Mosquitoes suck. Quite literally. [Allen Pan] lives in an area where they’re so thick in the air, regular methods of killing them fail to put a dent in their numbers. Thus, he set about building a solution so dangerous we wouldn’t want to be within a mile when it’s turned on. 

[Allen] was inspired by a TED talk from over a decade ago that involved targeting flying mosquitoes with high-powered scanning lasers. This technology never really came to fruition, and raised many questions about laser safety and effectiveness.

Testing the idea with only two mirrors installed.

This solution keeps the lasers, but goes a slightly different route — two 10-watt lasers bounced between multiple mirrors to create a laser death grid. It goes without saying that 10 watt lasers will blind you near instantly even at great range, and can burn skin and cause all manner of other horrors. Bouncing them around with mirrors and waving them about at mosquitoes is a really poor idea when even incidental exposure can do real harm.

Indeed, the laser is so powerful that it burns holes in the mirrors [Allen] used in early testing. It was around this time that [styropyro] was brought in to help ensure everyone involved got through the project with their eyesight intact.

[Allen]’s crew wears laser safety goggles when operating the horrifying handheld device, which mitigates some risk. The team also quickly notice beams escaping from various directions, due in part to the holes burned in their clothes. Electing to wrap the device in a heatproof blanket to avoid accidentally dazzling any nearby pilots was an obvious idea but turning the device off and destroying it would have been smarter.

Sadly, despite looking like the coolest cyberpunk weapon we’ve seen in years, the device doesn’t even kill mosquitoes very effectively.
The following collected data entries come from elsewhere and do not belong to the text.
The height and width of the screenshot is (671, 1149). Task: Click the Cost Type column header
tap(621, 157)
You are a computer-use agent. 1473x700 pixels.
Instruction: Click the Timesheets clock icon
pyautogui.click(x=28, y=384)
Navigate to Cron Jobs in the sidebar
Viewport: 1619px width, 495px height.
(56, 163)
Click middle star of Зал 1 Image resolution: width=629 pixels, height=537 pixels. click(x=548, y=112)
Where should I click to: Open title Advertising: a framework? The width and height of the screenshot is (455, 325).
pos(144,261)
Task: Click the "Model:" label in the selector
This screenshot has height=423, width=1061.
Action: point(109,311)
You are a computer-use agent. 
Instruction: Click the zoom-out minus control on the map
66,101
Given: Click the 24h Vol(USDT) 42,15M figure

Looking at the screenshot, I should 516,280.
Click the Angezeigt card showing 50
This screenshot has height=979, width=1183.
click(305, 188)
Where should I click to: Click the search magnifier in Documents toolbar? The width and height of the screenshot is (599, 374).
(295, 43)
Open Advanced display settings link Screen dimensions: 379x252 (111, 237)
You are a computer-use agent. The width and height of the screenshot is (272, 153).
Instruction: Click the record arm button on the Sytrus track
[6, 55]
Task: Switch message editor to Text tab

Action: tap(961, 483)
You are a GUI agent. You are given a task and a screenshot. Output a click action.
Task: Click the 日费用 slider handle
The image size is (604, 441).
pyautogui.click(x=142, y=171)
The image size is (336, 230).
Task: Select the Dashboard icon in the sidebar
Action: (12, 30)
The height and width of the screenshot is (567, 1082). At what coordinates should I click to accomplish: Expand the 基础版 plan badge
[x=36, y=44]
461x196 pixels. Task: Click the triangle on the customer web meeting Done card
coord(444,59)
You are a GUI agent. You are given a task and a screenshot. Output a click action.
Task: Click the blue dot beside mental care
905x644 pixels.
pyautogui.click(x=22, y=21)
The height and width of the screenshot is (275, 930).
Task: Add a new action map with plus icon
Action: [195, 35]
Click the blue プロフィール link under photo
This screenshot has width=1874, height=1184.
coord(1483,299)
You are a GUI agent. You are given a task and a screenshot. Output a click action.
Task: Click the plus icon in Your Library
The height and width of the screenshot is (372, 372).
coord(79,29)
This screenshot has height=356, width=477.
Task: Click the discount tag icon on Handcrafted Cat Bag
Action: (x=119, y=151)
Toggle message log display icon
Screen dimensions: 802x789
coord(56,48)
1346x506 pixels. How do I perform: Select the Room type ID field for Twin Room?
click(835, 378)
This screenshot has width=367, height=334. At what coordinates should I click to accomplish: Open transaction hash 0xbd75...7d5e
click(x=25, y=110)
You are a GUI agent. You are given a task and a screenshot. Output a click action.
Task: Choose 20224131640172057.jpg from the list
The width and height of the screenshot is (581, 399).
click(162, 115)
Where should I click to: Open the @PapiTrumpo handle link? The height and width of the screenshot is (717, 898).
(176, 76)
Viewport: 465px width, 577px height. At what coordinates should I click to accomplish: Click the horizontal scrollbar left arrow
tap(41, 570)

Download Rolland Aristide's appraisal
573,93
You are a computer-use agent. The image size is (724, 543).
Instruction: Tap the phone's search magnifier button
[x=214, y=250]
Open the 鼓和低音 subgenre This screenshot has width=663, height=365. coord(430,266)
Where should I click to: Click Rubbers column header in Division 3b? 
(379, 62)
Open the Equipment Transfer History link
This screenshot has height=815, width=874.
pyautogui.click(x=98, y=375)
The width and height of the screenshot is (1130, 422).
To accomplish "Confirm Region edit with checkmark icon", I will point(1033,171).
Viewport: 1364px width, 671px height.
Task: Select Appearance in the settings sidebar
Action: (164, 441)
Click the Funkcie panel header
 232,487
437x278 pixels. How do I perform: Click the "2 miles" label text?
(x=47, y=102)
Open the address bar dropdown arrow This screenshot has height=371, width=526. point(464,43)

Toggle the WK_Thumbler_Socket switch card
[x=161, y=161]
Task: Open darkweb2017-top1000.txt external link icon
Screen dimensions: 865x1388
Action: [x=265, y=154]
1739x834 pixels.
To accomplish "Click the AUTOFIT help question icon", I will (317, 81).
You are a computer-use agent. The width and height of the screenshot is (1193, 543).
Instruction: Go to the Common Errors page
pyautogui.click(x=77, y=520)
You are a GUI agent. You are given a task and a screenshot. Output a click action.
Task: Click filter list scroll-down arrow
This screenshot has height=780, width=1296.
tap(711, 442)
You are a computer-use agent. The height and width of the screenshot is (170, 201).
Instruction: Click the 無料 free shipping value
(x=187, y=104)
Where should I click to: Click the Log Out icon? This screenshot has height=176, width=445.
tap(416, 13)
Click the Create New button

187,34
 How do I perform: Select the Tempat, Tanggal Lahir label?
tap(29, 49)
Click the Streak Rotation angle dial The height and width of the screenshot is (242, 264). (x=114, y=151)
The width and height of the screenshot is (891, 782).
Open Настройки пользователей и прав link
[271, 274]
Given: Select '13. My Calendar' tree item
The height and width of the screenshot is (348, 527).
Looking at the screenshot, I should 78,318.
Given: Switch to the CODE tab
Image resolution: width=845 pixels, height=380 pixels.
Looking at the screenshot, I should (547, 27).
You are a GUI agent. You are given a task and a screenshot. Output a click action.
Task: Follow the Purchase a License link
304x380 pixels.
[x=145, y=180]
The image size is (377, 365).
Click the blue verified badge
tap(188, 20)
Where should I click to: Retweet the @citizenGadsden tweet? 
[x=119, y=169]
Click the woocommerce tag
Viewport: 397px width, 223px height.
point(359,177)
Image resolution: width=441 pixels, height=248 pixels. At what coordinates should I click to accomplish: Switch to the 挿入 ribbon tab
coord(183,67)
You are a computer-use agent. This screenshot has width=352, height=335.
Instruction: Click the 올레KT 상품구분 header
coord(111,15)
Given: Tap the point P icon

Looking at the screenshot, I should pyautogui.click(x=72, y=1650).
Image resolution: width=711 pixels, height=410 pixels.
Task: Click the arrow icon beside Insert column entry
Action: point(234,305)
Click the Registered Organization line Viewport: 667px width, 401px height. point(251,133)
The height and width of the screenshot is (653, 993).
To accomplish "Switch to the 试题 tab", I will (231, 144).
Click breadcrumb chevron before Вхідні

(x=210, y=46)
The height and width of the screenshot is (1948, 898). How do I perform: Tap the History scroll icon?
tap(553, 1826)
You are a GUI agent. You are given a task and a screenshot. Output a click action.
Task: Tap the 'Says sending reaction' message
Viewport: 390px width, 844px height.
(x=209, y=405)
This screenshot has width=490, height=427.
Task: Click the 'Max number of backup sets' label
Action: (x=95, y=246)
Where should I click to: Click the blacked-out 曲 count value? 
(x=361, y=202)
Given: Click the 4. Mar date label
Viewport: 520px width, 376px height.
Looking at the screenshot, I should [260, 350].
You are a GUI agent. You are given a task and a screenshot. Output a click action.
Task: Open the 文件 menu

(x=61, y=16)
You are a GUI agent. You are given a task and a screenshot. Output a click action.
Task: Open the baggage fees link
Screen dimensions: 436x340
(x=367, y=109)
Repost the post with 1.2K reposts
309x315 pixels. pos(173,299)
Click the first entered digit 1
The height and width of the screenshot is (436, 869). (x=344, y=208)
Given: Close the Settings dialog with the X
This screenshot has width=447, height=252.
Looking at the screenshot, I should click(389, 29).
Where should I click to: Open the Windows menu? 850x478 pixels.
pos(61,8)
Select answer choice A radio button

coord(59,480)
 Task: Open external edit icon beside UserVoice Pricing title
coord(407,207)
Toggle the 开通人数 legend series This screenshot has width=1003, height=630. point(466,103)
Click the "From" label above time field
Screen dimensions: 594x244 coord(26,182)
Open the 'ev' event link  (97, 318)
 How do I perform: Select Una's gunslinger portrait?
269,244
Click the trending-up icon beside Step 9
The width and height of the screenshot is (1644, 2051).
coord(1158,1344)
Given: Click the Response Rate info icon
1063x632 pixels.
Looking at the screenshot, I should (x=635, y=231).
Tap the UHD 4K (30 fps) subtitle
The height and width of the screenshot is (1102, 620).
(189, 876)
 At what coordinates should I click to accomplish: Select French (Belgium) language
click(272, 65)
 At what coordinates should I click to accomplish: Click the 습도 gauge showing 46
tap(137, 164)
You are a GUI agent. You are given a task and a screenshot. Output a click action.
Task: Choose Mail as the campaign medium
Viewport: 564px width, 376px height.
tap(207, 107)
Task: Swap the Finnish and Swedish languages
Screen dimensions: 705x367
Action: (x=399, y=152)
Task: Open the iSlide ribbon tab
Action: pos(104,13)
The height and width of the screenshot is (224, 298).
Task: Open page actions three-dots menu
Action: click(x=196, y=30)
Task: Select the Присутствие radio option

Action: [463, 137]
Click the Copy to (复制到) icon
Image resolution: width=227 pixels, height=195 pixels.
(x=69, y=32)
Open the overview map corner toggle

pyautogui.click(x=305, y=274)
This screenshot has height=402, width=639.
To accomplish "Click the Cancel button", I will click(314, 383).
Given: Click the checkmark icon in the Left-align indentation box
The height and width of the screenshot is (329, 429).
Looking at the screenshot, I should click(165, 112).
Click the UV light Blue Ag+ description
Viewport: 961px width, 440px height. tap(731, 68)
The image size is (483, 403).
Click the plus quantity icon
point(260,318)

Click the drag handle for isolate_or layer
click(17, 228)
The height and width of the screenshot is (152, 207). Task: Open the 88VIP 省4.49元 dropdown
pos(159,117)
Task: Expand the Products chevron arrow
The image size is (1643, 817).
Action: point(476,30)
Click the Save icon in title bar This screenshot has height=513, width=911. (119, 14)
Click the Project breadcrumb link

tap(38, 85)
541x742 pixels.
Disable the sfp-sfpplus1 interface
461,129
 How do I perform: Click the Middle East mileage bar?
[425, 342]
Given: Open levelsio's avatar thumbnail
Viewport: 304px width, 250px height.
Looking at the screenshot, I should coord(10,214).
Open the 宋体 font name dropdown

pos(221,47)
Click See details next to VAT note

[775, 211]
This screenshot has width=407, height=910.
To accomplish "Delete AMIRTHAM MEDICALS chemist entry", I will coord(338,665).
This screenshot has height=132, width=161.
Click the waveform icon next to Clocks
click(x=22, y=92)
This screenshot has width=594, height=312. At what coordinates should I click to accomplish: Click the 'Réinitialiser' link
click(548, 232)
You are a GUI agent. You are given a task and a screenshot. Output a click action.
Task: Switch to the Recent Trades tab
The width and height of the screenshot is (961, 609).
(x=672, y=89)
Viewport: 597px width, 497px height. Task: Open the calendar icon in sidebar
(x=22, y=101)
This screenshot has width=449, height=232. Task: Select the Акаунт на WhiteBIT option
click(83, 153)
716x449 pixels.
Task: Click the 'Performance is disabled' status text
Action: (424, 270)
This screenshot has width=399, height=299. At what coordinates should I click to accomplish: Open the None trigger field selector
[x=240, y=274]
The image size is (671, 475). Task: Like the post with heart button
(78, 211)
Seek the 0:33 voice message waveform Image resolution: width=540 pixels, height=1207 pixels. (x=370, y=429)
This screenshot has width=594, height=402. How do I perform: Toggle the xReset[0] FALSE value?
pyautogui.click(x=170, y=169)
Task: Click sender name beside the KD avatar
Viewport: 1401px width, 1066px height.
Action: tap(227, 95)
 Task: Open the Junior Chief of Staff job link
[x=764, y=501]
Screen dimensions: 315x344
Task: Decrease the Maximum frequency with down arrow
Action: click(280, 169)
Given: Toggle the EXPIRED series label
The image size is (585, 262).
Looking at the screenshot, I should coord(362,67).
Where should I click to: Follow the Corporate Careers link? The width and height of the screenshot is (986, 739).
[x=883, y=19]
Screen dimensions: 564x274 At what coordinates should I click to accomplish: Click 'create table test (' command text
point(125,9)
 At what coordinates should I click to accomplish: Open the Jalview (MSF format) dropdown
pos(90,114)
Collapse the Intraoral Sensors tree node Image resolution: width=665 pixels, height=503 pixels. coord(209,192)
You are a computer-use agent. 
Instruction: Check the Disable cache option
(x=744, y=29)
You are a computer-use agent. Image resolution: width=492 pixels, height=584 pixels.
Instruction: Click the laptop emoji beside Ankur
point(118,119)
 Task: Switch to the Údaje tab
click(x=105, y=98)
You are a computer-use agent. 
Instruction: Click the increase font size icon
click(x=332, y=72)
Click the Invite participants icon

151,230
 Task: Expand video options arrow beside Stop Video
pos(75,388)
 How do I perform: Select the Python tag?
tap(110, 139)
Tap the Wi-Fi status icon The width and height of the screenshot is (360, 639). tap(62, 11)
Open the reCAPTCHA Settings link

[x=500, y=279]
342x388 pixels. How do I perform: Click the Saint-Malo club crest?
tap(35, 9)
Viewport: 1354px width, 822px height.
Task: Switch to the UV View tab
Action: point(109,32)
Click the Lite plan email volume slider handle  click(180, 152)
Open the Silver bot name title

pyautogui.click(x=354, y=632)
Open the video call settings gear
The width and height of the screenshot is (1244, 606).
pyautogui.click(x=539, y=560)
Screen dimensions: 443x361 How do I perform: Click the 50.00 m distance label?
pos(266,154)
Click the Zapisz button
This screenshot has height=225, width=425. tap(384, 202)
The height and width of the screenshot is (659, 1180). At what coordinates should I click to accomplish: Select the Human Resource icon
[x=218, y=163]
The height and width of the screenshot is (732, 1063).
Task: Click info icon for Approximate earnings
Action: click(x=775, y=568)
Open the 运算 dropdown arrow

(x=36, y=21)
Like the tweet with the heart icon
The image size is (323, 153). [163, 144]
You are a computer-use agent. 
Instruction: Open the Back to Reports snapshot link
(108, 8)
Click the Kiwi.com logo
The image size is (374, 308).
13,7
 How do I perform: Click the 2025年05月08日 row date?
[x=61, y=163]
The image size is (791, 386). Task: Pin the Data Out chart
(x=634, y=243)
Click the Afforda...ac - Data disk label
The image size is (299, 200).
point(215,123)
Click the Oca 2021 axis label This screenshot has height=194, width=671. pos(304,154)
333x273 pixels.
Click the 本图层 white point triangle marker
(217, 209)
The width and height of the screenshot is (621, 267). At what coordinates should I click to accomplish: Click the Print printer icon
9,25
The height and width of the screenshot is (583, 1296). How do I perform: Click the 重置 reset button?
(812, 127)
The bugs largely avoided the device, and only a few that flew directly into a beam ended up being cooked. The whole time watching the video, we feared someone dropping the rig, leading to a 10-watt beam bouncing off and striking some poor innocent bystander.

Powerful lasers are cool and useful things. Try and use them responsibly.

Continue reading “Mosquito Laser Death Grid Is Just What It Sounds Like”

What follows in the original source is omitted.